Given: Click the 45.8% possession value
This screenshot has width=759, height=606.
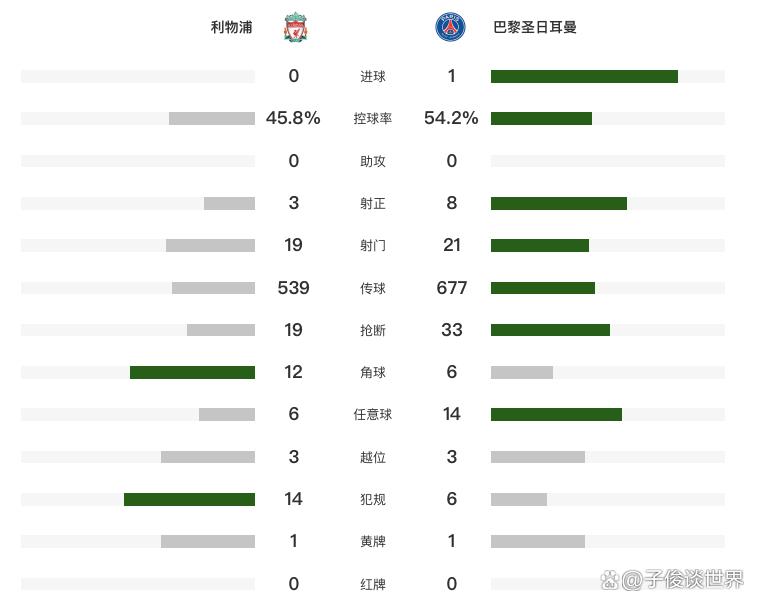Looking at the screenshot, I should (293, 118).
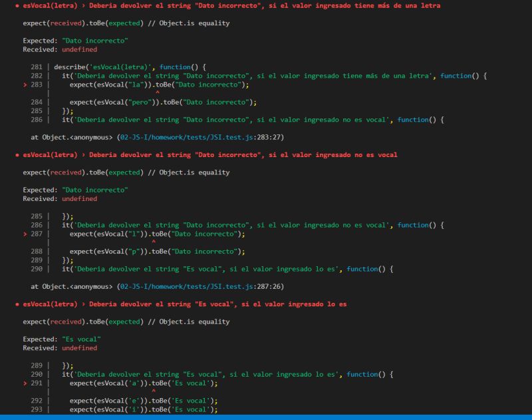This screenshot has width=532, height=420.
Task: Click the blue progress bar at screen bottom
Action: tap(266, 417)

==

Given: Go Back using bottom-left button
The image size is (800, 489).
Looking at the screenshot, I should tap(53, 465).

= THE PROBLEM =
Search the records for lines holding the word "Given", then copy each line you find.

= WRITTEN SOLUTION =
Given: Click the 45.8% possession value
Given: Go Back using bottom-left button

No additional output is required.